That's the mind blowing thing about fossils. The chances of one forming are one in millions... but there have been so many living organisms on Earth that finding them turns out to be pretty trivial. One of my most mind blowing memories as a child involves tripping on a rock in my grandparents' yard, pulling it out, and revealing on its surface the perfect carbon imprint of some fern-like looking plant.

And then we have the one in a million chance of finding the one in a million site, which leads to what the article describes. Pretty awesome.


Ah, it's a bummer, but sounds like there is reason for skepticism: https://twitter.com/SteveBrusatte/status/1111669545285107714


I see a lot of expression of scepticism, echo-chamber style, but not much ‘reason’.

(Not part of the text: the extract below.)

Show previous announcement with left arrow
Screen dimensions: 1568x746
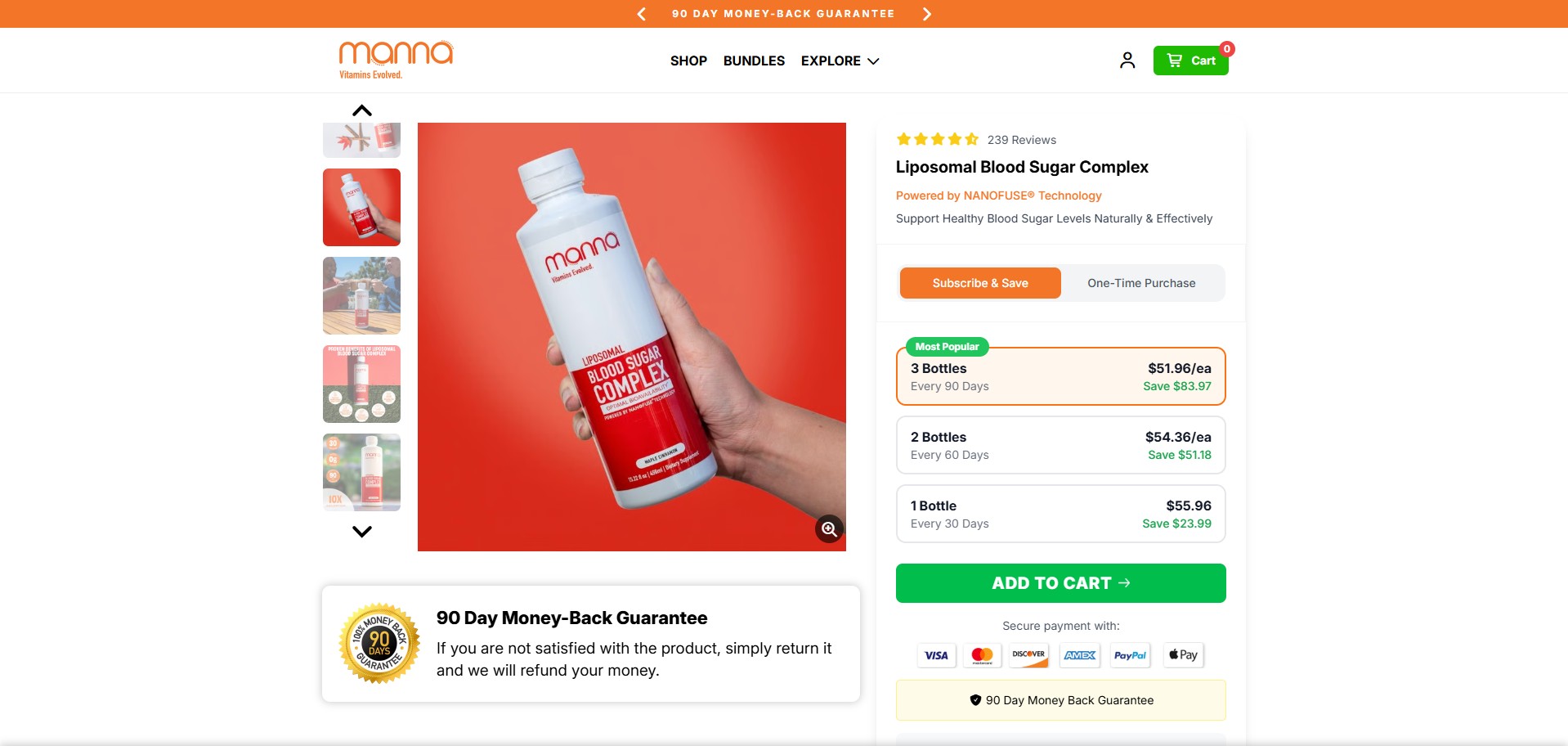[x=642, y=14]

The central attack seems to be a straw-man; that it’s not a dinosaur graveyard, something that was never claimed in the article at all. It’s like they read the title, and jumped on Twitter without reading the whole article.

Also, some random comments about colonialism.


That the first paper doesn't talk about dinosaurs is reason for skepticism? He didn't tell us everything in the first paper, therefore it's probably bullshit?

Please.


I didn't say that. But that link I provided was a working paleontologist, so I figured his skepticism was worth noting. I couldn't tell you if it's bullshit or not, as a non-expert in the field.